Creators of phishing messages usually want to create anxiety in their targets so they’ll unwittingly download malware. And nothing gets stomachs churning more than the possibility of losing your job.
One of the latest examples of this was detected by Cloudflare, which issued a report Thursday on a recent job termination phishing scam that included some novel techniques.
The report is a reminder to CISOs that all employees have to be regularly warned not to click on links or download documents in messages that spark an emotional response — and to carefully check the email header to verify the sender is legitimate.
Defenders may also want to expand the number of brands and organizations their reputation detection software should cover.
“Fear of losing your job is an incredible social engineering tactic,” said David Shipley of Canadian-based security awareness provider Beauceron Security.
It’s tied in persuasiveness with phishing campaigns promising a document listing what your fellow employees are being paid, he added. “That one is dynamite,” because staff have what he called “an insatiable curiosity about what their colleagues are making.”
This particular high-volume campaign was aimed at people in the United Kingdom who are subject to that country’s Employment Tribunals Service that hears employment-related complaints, which would be a huge chunk of the working population.
Targets received an email, supposedly from the “Employment Court,” that bore a copy of the Tribunal’s logo.
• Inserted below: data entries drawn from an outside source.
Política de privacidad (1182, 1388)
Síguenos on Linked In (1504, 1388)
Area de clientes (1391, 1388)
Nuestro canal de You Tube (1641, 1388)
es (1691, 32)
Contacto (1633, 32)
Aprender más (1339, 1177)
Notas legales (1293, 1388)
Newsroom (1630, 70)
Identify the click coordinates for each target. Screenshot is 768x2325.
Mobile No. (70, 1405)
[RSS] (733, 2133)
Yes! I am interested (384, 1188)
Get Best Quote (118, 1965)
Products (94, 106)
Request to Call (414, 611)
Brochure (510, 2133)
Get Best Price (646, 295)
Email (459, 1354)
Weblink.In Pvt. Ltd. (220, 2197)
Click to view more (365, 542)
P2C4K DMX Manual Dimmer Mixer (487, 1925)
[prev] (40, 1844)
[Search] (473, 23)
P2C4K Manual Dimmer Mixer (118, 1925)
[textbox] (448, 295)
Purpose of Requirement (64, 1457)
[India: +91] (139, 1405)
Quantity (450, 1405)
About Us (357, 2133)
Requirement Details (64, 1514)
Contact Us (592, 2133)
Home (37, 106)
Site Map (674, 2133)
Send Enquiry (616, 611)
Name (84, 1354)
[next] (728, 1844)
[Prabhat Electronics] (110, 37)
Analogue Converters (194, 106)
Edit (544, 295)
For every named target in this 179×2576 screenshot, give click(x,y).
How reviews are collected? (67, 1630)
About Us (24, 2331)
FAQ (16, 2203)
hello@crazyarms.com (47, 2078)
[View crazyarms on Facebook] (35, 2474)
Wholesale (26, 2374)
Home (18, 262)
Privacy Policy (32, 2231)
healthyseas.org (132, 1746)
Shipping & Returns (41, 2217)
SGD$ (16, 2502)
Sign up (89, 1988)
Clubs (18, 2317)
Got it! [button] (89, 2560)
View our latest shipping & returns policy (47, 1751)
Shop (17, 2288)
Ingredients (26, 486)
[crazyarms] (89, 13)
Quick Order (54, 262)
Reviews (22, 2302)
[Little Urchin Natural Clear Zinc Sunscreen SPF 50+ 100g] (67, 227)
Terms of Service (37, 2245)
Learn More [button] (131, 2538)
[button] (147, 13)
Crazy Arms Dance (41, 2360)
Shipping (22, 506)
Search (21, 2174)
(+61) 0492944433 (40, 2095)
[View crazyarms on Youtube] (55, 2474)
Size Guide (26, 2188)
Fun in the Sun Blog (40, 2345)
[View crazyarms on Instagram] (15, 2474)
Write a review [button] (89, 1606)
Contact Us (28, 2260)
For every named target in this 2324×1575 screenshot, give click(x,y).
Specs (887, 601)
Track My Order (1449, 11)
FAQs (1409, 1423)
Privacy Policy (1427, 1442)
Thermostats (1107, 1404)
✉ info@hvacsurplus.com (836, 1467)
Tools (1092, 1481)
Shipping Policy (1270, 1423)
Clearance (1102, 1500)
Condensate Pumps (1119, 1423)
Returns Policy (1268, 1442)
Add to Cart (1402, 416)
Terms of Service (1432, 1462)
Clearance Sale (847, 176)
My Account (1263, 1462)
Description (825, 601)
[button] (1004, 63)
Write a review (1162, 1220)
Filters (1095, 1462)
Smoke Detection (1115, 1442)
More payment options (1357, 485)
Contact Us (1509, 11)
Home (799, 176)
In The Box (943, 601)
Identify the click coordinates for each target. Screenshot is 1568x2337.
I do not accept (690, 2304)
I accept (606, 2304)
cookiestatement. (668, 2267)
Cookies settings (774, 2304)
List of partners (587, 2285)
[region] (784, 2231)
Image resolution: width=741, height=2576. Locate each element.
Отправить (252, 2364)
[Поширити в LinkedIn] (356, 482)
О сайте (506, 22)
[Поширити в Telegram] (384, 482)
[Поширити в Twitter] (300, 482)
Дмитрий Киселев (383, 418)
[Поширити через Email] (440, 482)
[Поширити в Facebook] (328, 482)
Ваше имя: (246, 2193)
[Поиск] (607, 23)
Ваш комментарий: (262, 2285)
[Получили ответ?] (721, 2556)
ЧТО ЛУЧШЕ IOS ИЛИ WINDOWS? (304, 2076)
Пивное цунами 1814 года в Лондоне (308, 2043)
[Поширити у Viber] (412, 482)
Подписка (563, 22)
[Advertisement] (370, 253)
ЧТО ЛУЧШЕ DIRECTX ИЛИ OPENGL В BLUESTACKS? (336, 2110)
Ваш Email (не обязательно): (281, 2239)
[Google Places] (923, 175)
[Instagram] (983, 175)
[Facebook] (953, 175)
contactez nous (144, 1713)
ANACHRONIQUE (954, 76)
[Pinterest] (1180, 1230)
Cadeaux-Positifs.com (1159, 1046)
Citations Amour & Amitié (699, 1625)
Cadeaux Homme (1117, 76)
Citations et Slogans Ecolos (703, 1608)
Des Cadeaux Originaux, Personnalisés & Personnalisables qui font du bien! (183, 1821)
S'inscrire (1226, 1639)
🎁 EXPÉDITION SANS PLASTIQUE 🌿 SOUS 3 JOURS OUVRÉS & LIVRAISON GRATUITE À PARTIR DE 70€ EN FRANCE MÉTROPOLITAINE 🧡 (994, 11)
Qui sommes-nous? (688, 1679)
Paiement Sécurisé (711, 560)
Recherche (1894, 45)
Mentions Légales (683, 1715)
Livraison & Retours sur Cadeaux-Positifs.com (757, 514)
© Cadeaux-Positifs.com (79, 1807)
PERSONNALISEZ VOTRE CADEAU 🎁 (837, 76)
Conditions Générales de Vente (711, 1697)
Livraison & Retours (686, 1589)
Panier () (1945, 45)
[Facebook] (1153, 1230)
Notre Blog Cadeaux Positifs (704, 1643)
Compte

The subject line read: “Action Required: Tribunal Proceedings Against You,” and the message started with “Immediate action required.” It listed what looks like official case information data, including an alleged case number, and the so-called case topic was “Termination Notice.”
The message added that failure to comply with the instructions to download and reply to a document could result in “serious legal consequences.”
If a user clicked on the included link, it didn’t directly download malware. That might be detected by defenses. So instead the link went to a fraudulent website that impersonates a Microsoft service. It said the user couldn’t access the document on their current device, a trick to get them to download the file.
Actually, there was no document that the victim could read. The downloaded file was a .rar archive that contained a malicious Visual Basic script. That script contained command obfuscation, which Cloudflare noted made the malicious payload less likely to be flagged by traditional scanning techniques. It led to the further system compromise.